Basketball England is saddened to learn of the passing of John Atkinson.
A well-liked and revered basketball historian, John was also a respected statistician that covered a number of high-profile events both domestically and internationally.
Initially based around the West Midlands, John was involved with the sport for over half a century as he also spent a length spell with Crystal Palace, pioneering an approach to basketball statistics that is still used in the game today.
His attendance at FIBA events, including EuroBasket, stretched across a number of decades and he was a familiar face to many in the sport across Europe.
He also avidly collected and documented research and statistics from as early as the 1930s spanning through to modern day.
During the mid-2000s, the man affectionately known as “Statkinson” moved to Spain, briefly returning to the UK in 2012 to take up a role as a statistician at the 2012 London Olympic Games.
Working in partnership with University of Worcester and fellow statistician Jenny Collins, John co-founded the National Basketball Heritage Centre in 2015 and donated his work to the University.
The collection officially opened in 2016 and the centre now houses the biggest collection of basketball literature in the United Kingdom, with everything from scoresheets, box score statistics, magazines, newspapers, clippings, media guides, year books, programs, and memorabilia, dating as far back as 1947.
There has been an outpouring of condolences across social media for John, who was a much-loved man across the sport:
Russell Bell, British Basketball Federation director and long-time member with Crystal Palace, said:
“I’m so sad to hear of John’s passing.
“John was one of the first guys in the UK to focus on game stats, travelling with Crystal Palace, England and GB teams to provide invaluable information for coaches.
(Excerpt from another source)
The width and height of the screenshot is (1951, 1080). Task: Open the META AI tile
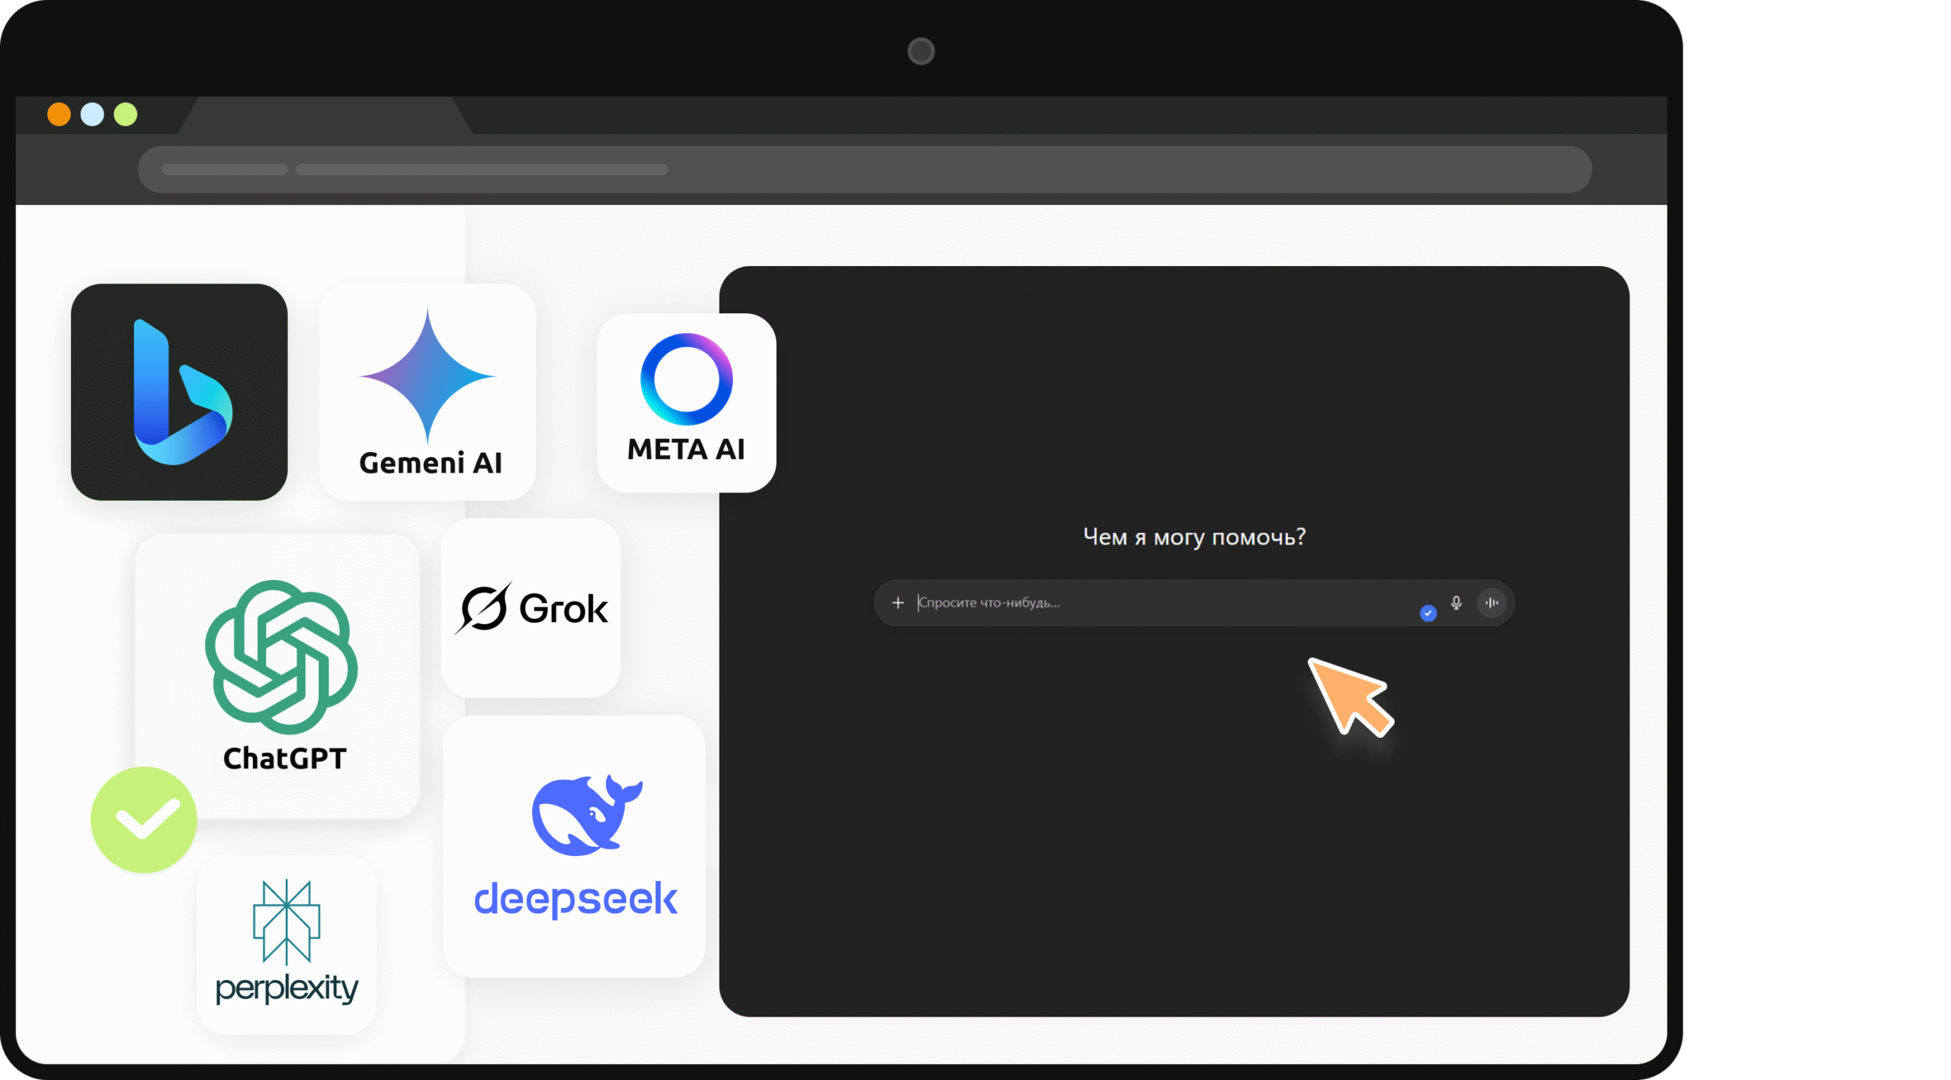click(x=686, y=402)
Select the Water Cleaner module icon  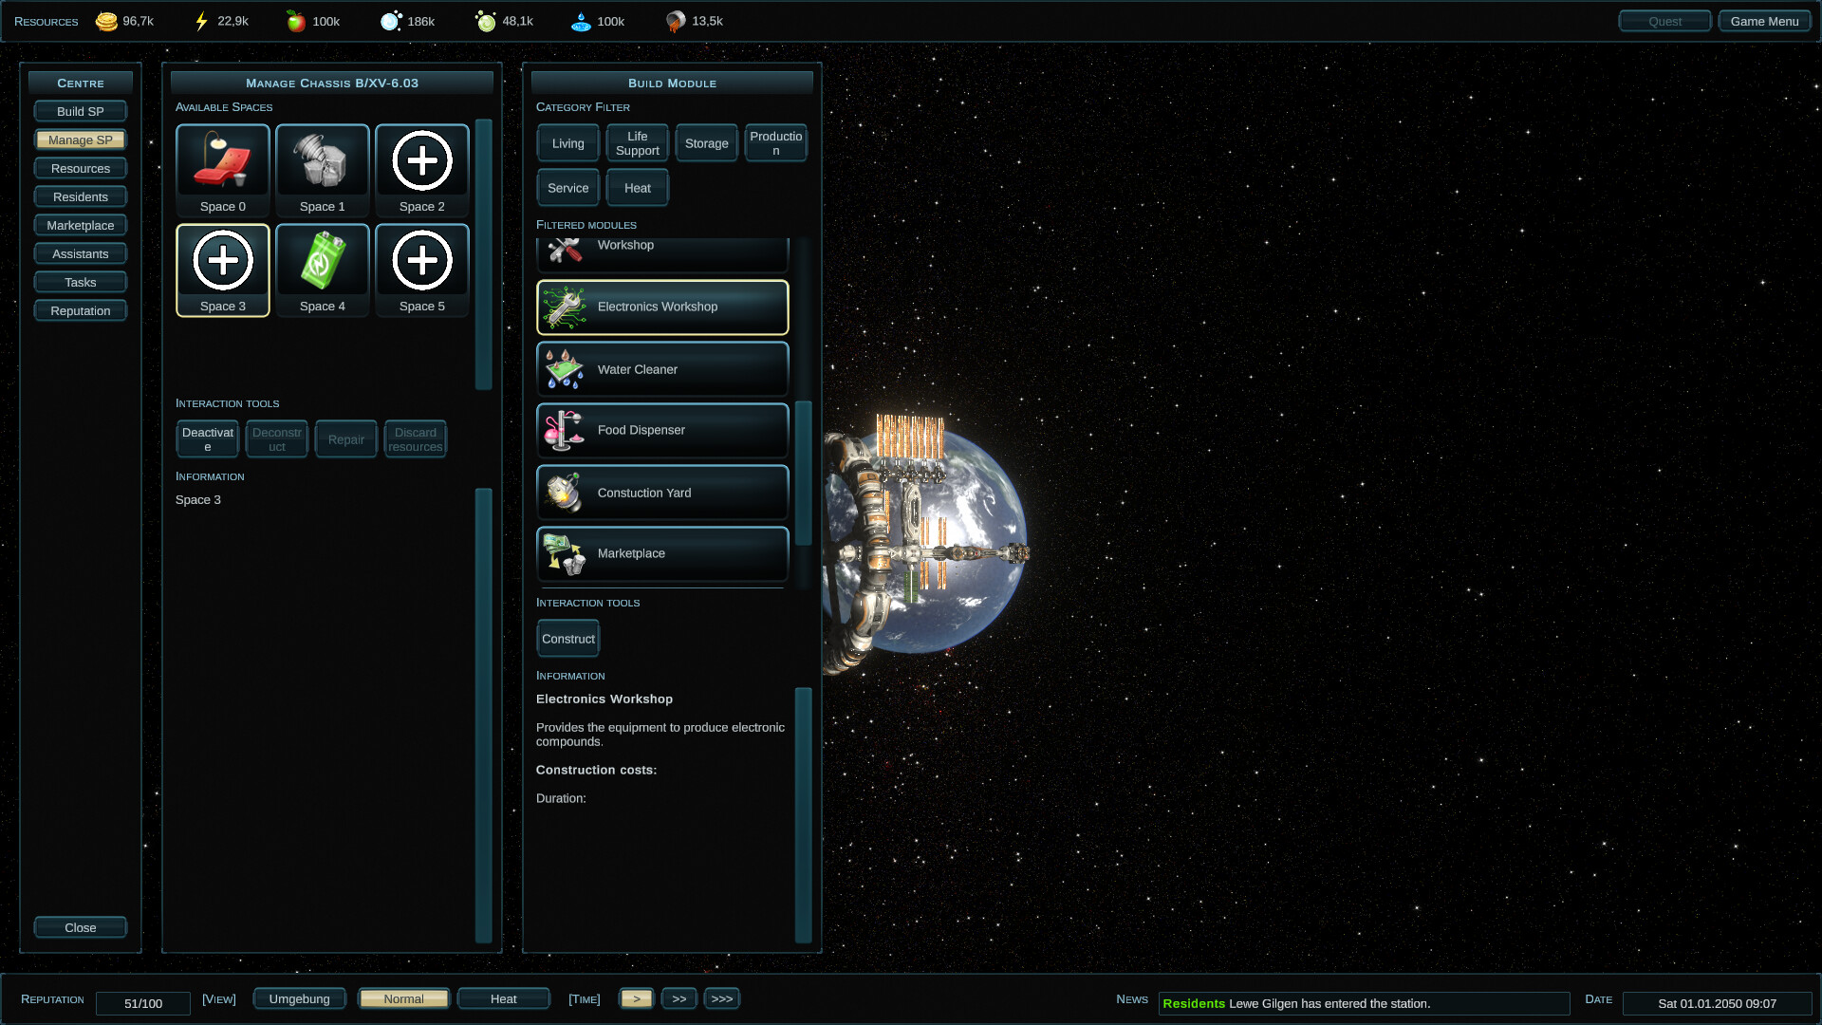tap(564, 369)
“His attention to detail was formidable as was his dedication to the sport.”
Former England and GB international Paul Stimpson added:
“I am so sad and very shocked to read about the passing of John ‘Statkinson’.
“He was the encyclopedia of British Basketball. When it came to statistics and facts, no one had more data or knowledge. He was the key person when British Basketball wanted to develop a legacy for their sport.
“He was forever with us at Crystal Palace throughout my career there. I was also fortunate to see him through my work at FIBA at EuroBaskets and World Championships.
“He was the true encyclopedia of British Basketball.”